I have a weird probelm with os.walk in Python 3. To illustrate let's have a directory fs with the following structure:
fs
├── data1.txt
├── data2.txt
├── data3.txt
├── dir
│ ├── file1.txt
│ ├── file2.txt
│ └── file3.txt
└── sym -> dir
Test 1: Directory on local volume
Say, this directory sits under macOS on a local disk (APFS filesystem). Now I run the following Python code:
for dirpath, subdirs, filenames in os.walk('/path/to/fs'):
print(f"{dirpath=}\n{subdirs=}\n{filenames=}\n")
This returns for me:
dirpath='/path/to/fs'
subdirs=['sym', 'dir']
filenames=['data1.txt', 'data3.txt', 'data2.txt']
dirpath='/path/to/fs/dir'
subdirs=[]
filenames=['file2.txt', 'file3.txt', 'file1.txt']
Please note, sym is listed as a directory in the list subdirs.
Test 2: Directory on a mounted Samba share
Now I copy the directory fs to a Samba share (in my case a mounted volume on a Synogly NAS). I run the same Python code
for dirpath, subdirs, filenames in os.walk('/path/on/SMB/share/to/fs'):
print(f"{dirpath=}\n{subdirs=}\n{filenames=}\n")
and now I get:
dirpath='/path/on/SMB/share/to/fs'
subdirs=['dir']
filenames=['sym', 'data1.txt', 'data3.txt', 'data2.txt']
dirpath='/path/on/SMB/share/to/fs/dir'
subdirs=[]
filenames=['file2.txt', 'file3.txt', 'file1.txt']
Please note, sym is listed as a file in the list filenames.
How can I make os.walk behaving deterministically the same on both filesystem types? Do I need to go through all eleemnts in the subdirs and filenames lists, check whether an entry is a symlinks and then myself move it, so that the lists are the same on the two filesystem types?
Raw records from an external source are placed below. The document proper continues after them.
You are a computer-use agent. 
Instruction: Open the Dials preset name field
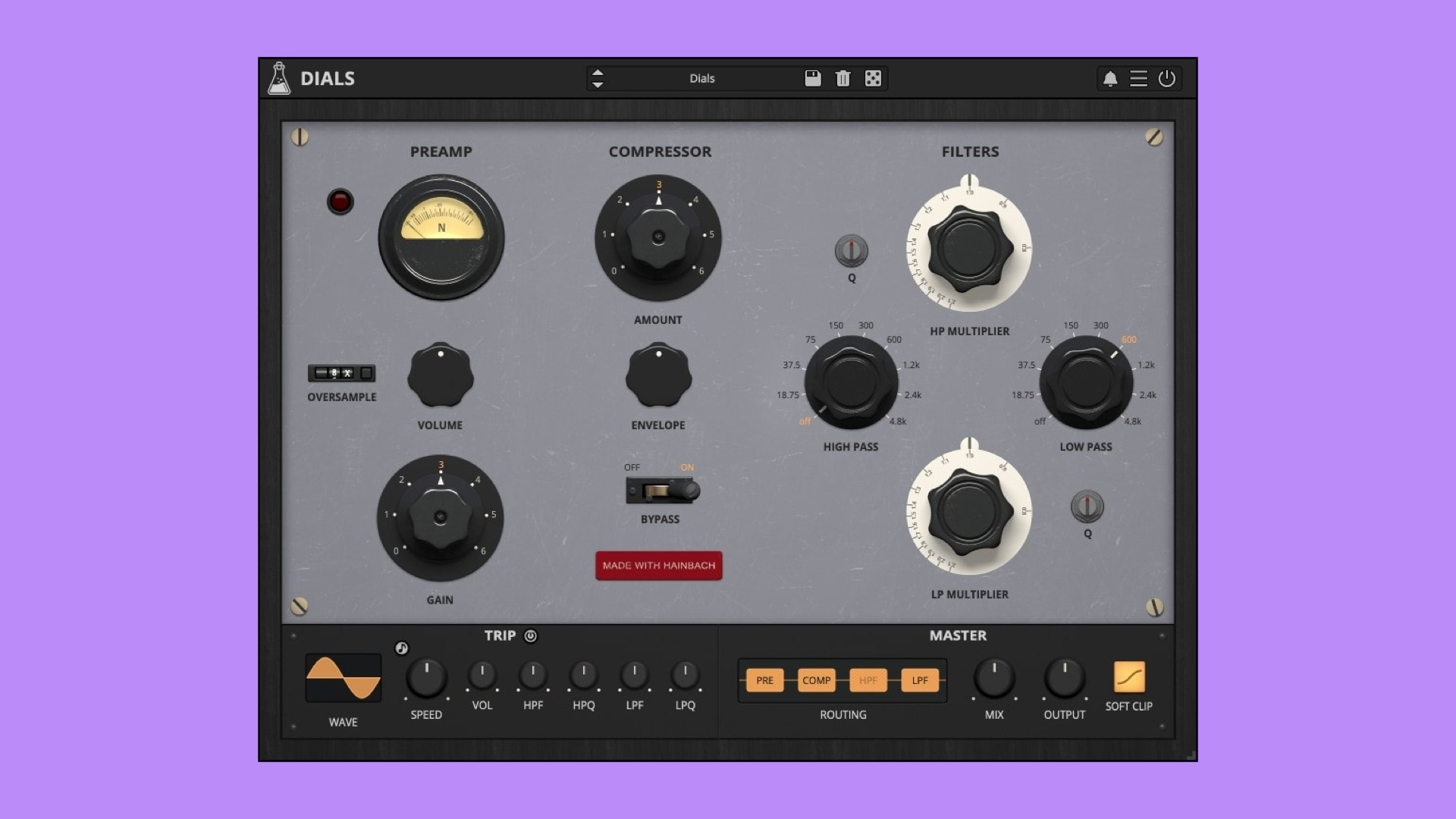coord(704,78)
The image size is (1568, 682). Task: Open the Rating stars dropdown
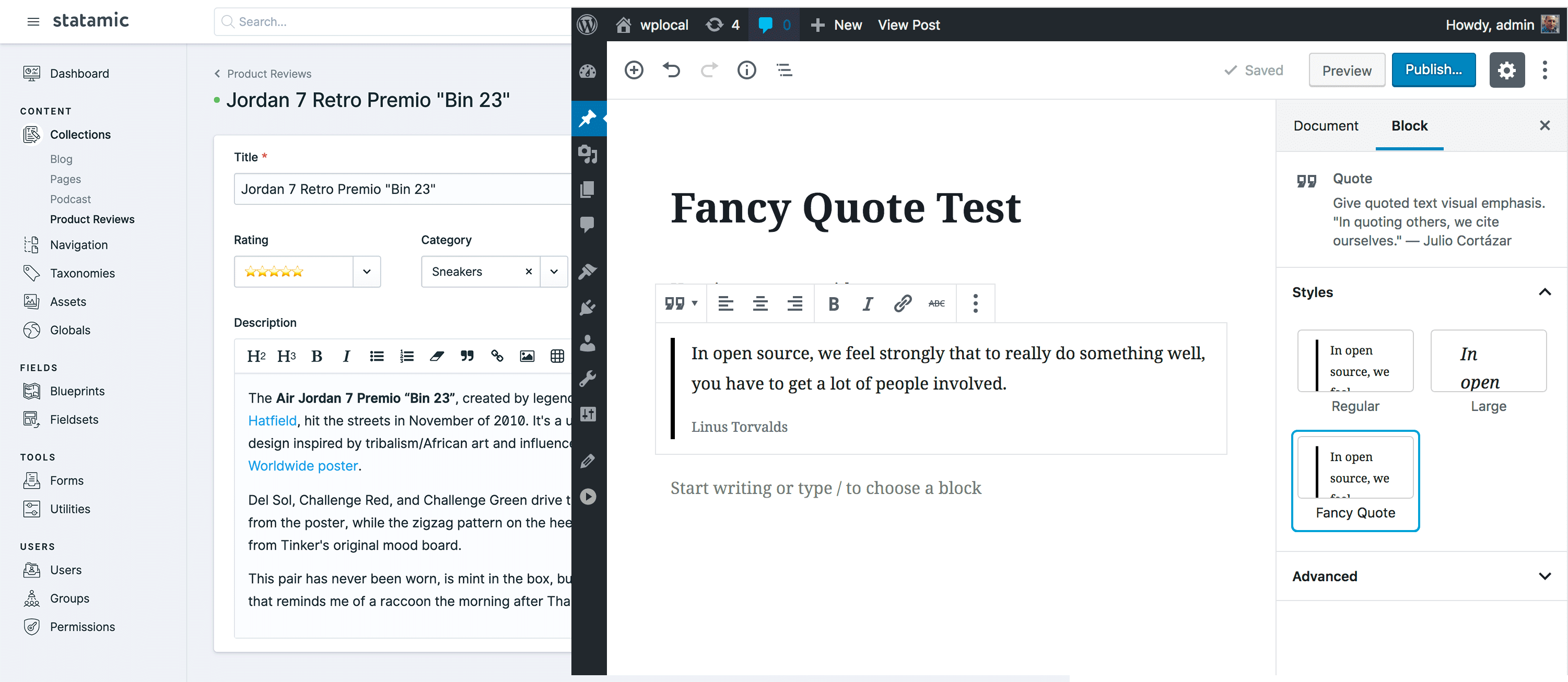point(367,272)
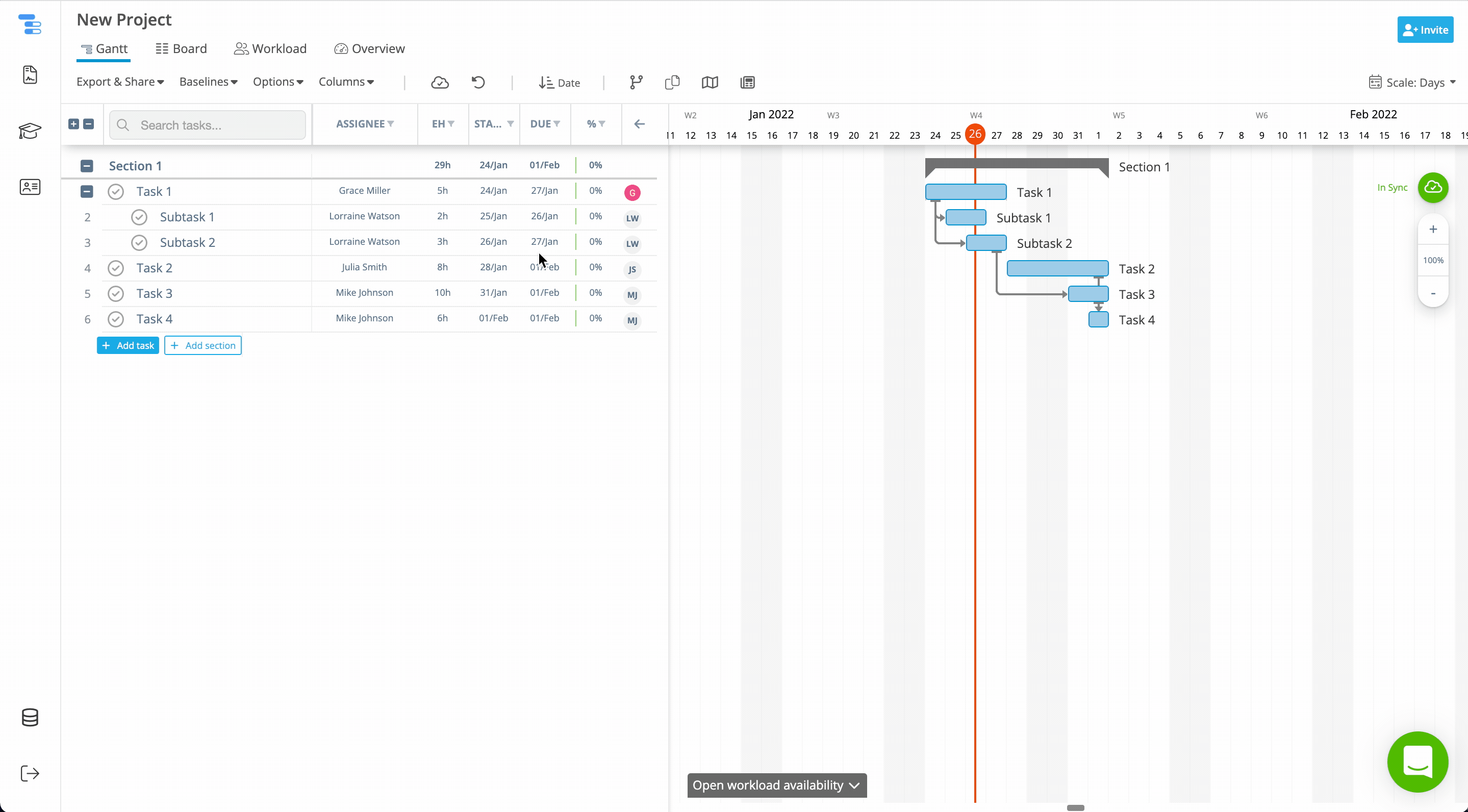Image resolution: width=1468 pixels, height=812 pixels.
Task: Click the undo arrow icon
Action: 478,83
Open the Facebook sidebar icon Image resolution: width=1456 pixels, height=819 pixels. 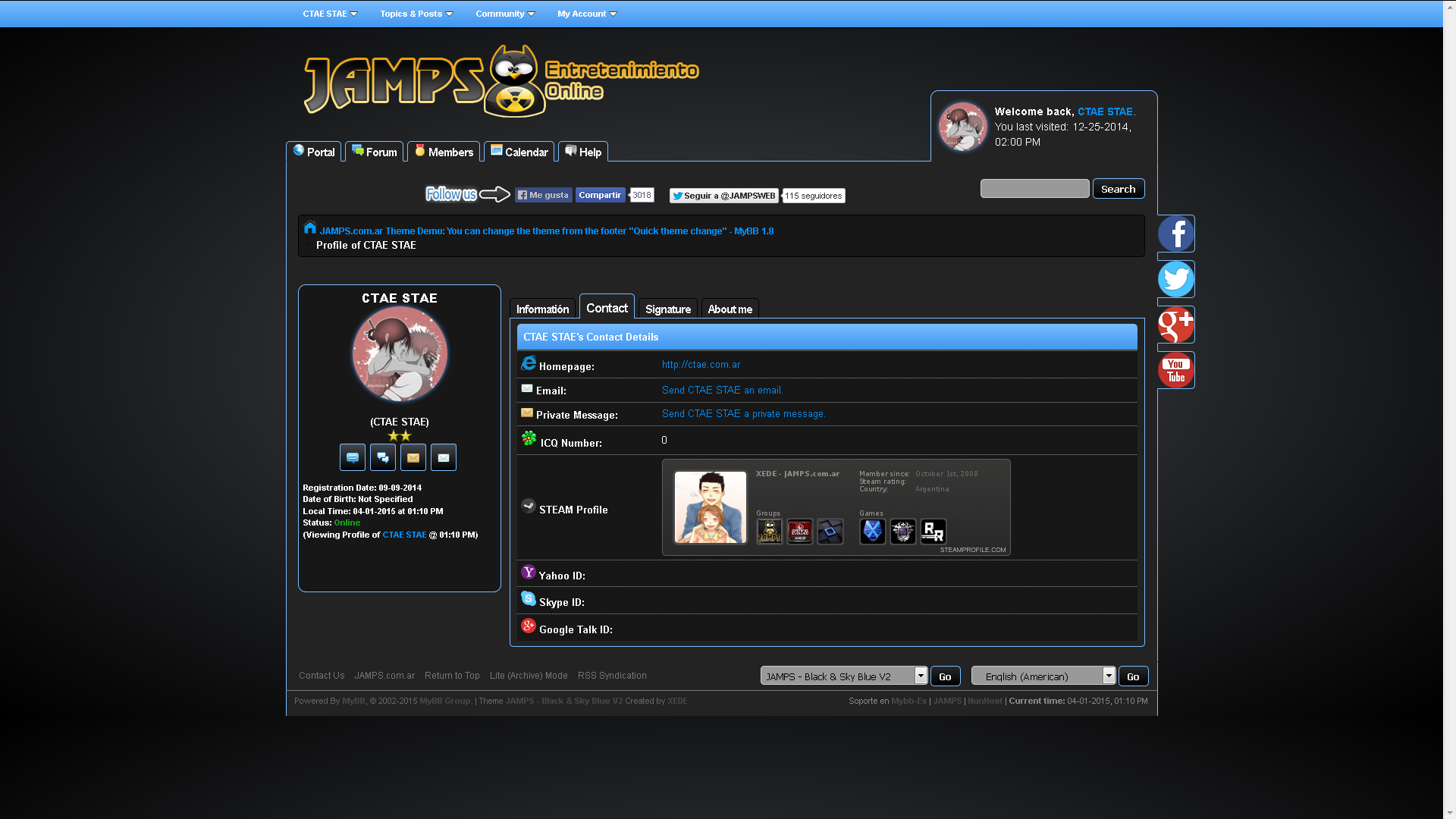pos(1175,234)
Note: I do not want to set followlinks=True in the os.walk call, because of the danger of infinite recursion.
Additional Details
When I list the directories via ls I get the following result:
$ ls -l /path/to/fs
total 24
-rw-r--r--@ 1 user group 8 Feb 7 11:26 data1.txt
-rw-r--r--@ 1 user group 8 Feb 7 11:26 data2.txt
-rw-r--r--@ 1 user group 8 Feb 7 11:26 data3.txt
drwxr-xr-x@ 5 user group 160 Feb 7 11:28 dir
lrwxr-xr-x@ 1 user group 3 Feb 7 11:29 sym -> dir
and
ls -l /path/on/SMB/share/to/fs
total 64
-rwx------@ 1 user group 8 Feb 7 11:26 data1.txt
-rwx------@ 1 user group 8 Feb 7 11:26 data2.txt
-rwx------@ 1 user group 8 Feb 7 11:26 data3.txt
drwx------@ 1 user group 16384 Feb 7 11:28 dir
lrwx------@ 1 user group 1067 Feb 7 11:31 sym -> dir
So both filesystems identify sym as a link. Why does Python treat them differently?